REPUBLIKA.CO.ID, JAKARTA -- Pelaku industri plastik hilir meminta kepada pemerintah agar menurunkan bea masuk bahan baku plastik dan kemasan menjadi 5 persen. Ketua Umum Asosiasi Industri Plastik Hilir Indonesia (Aphindo) Tjokro Gunawan mengatakan, usulan persentase tersebut untuk meningkatkan daya saing industri manufaktur di sektor hilir yang masih rendah dibandingkan dengan beberapa negara di Asia Tenggara.
Menurut Tjokro, persentase tersebut telah memperhitungkan kelangsungan bisnis di hulu maupun hilir. Saat ini bea masuk yang berlaku sebesar 10 persen, sehingga menjadi lebih mahal. Akan tetapi, apabila bea masuk nol persen dikhawatirkan industri hulu yang akan terjepit.

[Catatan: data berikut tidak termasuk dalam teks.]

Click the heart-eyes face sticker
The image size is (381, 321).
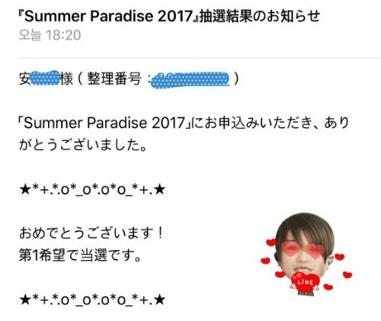coord(306,255)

"Oleh karena itu dengan hitungan kami, persentase di hulu dan hilir bisa sama-sama hidup," ujar Tjokro, Ahad (1/3).
Bea masuk tersebut diatur dalam Peraturan Menteri Keuangan (PMK) No. 19/2009 tentang Penetapan Tarif Bea Masuk atas Barang Impor. Regulasi ini mencakup bahan baku plastik seperti polipropilena dan polietilena. Tjokro mengatakan, bea masuk yang berlaku saat ini kurang bersahabat bagi industri, karena kebutuhan raw material masih harus impor dan suplai dalam negeri belum mencukupi.

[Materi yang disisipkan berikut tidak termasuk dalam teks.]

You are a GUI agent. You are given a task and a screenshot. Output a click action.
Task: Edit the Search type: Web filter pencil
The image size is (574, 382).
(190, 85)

"Bea masuk 10 persen untuk memproteksi industri plastik di hulu sehingga kapasitas produksi bisa meningkat, tapi sampai saat ini peningkatannya belum terlihat," ujar Tjokro.

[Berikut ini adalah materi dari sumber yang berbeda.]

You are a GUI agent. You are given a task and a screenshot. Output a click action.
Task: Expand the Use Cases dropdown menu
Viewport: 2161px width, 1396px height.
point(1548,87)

Selain bea masuk, Tjokro juga menyoroti soal transaksi di dalam negeri yang menggunakan dolar AS. Kurs rupiah yang beberapa waktu ini tidak stabil, tentu saja sangat berdampak besar bagi pelaku industri hilir. Tjokro berharap, pemerintah bisa mengambil kebijakan seperti Vietnam dan Thailand yang melarang penggunaan mata uang asing.